- **Description of the task**
With respect to the word "column", report how many lines of the following listing include it. Give nothing but the number.

- **Data records**

####################

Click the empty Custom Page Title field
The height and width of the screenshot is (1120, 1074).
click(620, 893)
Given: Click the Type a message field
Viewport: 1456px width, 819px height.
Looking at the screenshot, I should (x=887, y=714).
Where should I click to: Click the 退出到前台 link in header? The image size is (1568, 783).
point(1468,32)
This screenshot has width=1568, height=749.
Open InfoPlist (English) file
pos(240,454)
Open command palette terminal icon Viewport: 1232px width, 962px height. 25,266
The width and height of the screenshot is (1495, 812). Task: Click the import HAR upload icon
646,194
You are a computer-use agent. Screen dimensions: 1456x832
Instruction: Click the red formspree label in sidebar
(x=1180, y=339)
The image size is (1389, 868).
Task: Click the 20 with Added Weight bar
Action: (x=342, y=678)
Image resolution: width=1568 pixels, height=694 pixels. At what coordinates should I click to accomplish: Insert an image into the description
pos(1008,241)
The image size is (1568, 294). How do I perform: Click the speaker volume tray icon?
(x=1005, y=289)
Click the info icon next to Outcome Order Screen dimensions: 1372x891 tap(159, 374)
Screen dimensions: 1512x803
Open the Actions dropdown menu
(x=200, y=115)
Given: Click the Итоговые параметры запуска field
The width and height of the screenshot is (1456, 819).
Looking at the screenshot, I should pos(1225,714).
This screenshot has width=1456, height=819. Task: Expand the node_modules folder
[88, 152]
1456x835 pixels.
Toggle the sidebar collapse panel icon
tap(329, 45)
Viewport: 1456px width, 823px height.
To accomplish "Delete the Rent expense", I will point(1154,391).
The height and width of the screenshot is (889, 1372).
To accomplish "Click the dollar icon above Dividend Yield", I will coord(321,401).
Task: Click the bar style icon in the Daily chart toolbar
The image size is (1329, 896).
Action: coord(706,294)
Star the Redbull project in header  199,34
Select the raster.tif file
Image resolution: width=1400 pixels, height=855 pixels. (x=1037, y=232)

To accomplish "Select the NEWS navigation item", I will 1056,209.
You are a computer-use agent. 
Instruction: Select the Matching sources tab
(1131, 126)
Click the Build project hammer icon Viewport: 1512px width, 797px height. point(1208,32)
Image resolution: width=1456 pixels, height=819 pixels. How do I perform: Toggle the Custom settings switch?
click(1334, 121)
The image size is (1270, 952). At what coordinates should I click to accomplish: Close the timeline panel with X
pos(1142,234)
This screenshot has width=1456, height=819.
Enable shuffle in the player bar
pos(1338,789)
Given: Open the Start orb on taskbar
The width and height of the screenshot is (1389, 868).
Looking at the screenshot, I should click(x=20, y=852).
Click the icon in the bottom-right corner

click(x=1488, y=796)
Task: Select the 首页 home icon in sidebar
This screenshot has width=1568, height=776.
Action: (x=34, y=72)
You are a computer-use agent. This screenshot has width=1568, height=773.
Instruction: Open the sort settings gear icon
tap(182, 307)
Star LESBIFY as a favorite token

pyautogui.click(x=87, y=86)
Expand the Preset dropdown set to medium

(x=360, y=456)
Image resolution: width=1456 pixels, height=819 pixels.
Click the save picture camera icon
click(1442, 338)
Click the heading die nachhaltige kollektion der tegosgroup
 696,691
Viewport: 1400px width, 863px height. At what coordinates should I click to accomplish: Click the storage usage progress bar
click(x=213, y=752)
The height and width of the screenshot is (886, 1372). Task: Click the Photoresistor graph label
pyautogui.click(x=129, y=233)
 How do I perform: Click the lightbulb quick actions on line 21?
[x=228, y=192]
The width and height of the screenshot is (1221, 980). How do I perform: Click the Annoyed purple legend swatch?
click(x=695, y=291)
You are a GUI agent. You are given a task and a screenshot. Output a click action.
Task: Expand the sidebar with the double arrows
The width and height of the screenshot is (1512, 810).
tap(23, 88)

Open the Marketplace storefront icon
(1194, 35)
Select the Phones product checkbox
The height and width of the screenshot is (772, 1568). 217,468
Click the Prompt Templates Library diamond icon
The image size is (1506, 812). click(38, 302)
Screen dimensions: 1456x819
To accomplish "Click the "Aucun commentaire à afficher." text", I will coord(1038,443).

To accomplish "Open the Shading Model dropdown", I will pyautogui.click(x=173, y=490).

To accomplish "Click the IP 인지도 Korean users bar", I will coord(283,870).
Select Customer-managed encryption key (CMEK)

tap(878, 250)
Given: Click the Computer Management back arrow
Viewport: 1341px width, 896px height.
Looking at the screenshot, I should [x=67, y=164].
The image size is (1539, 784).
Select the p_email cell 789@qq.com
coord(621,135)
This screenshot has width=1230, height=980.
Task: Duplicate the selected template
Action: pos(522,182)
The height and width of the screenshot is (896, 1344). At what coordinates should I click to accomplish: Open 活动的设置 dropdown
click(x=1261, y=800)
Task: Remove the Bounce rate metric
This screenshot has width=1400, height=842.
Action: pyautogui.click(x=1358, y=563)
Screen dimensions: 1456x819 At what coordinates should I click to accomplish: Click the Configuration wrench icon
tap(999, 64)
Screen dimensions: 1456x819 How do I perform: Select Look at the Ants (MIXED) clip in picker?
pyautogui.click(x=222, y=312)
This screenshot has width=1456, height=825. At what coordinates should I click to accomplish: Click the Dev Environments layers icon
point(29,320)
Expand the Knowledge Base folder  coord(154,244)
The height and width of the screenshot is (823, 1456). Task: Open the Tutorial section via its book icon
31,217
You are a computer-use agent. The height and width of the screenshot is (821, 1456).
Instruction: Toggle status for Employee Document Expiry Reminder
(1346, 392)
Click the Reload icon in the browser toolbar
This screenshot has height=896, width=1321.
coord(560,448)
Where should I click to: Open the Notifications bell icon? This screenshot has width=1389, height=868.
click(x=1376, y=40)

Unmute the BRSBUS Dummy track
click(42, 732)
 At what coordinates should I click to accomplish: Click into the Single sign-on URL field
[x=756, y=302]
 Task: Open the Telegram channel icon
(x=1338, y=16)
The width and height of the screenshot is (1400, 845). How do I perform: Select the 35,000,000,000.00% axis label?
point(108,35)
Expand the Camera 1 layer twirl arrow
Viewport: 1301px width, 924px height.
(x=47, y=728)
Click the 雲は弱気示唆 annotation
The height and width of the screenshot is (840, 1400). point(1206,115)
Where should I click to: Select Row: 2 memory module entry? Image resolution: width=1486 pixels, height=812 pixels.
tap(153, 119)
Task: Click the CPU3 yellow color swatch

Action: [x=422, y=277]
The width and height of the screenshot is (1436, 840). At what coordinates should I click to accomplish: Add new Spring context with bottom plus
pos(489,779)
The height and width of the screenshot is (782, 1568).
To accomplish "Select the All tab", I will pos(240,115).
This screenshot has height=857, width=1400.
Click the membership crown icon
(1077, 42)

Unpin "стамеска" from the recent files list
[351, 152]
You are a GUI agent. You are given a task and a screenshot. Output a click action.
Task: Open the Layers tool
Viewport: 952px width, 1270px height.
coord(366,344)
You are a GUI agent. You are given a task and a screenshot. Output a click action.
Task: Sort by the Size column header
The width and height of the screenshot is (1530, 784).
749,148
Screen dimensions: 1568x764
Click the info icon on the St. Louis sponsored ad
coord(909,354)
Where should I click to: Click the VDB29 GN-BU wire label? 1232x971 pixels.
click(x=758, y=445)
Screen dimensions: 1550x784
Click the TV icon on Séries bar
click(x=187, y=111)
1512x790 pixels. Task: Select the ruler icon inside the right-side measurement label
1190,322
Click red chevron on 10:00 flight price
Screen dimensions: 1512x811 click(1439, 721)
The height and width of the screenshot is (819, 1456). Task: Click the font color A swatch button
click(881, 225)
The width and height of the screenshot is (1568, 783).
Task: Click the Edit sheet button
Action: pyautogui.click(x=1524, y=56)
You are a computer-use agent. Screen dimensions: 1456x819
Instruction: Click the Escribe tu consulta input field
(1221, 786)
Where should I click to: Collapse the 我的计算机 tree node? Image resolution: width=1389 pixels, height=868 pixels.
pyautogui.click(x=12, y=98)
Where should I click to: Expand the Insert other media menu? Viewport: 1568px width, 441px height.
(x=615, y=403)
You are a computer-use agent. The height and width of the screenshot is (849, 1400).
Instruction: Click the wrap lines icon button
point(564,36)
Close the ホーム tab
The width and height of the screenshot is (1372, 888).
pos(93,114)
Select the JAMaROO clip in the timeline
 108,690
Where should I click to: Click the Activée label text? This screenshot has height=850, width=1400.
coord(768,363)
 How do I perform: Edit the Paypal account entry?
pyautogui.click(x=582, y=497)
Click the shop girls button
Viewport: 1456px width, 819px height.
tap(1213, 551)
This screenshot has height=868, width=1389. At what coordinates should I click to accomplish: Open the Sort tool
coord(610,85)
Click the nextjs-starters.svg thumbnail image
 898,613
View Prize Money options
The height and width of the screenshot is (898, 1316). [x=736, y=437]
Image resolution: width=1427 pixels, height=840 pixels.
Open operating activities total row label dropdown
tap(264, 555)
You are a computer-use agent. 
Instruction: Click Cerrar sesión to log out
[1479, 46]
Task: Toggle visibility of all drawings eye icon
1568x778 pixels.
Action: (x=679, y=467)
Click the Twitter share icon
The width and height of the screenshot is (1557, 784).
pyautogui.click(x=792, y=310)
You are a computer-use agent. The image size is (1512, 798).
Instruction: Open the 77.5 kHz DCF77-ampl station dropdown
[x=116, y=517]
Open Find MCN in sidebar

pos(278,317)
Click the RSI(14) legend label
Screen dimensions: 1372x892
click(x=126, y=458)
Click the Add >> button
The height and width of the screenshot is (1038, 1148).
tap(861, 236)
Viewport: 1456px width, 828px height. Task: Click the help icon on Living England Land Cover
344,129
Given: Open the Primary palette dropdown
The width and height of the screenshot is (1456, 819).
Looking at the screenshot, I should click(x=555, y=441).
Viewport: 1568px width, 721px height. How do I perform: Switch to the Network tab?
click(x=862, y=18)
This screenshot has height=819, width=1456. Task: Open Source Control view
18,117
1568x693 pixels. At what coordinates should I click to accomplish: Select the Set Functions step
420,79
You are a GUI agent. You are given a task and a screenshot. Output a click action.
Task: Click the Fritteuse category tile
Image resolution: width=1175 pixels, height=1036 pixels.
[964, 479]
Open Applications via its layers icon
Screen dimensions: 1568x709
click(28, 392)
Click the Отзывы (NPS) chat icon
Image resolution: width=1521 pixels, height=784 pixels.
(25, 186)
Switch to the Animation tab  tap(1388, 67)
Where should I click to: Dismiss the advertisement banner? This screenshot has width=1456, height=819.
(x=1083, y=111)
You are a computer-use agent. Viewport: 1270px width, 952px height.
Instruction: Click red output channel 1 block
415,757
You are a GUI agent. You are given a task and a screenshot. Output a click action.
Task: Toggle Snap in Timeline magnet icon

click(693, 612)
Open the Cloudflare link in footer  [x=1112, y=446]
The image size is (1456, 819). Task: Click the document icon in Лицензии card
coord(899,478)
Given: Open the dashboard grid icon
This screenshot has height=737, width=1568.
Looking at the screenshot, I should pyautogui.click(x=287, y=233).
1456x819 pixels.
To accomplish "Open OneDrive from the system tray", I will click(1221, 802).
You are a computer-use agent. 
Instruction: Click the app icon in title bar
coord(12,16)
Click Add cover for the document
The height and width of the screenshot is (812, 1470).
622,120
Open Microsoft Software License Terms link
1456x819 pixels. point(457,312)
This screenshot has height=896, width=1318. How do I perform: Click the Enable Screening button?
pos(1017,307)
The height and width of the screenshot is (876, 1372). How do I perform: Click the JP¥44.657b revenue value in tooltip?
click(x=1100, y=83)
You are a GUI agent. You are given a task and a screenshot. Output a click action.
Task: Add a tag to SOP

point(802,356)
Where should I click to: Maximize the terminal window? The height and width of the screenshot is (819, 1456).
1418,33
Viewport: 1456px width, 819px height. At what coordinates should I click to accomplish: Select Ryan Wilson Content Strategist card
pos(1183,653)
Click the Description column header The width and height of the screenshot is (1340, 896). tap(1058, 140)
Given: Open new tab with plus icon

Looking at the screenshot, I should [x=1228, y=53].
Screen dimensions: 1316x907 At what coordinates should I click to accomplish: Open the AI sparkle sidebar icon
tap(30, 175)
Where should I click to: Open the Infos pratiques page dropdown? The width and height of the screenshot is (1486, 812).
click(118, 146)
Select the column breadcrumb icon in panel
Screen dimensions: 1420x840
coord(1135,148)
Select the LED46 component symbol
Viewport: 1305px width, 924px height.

####################

- **Written solution**
3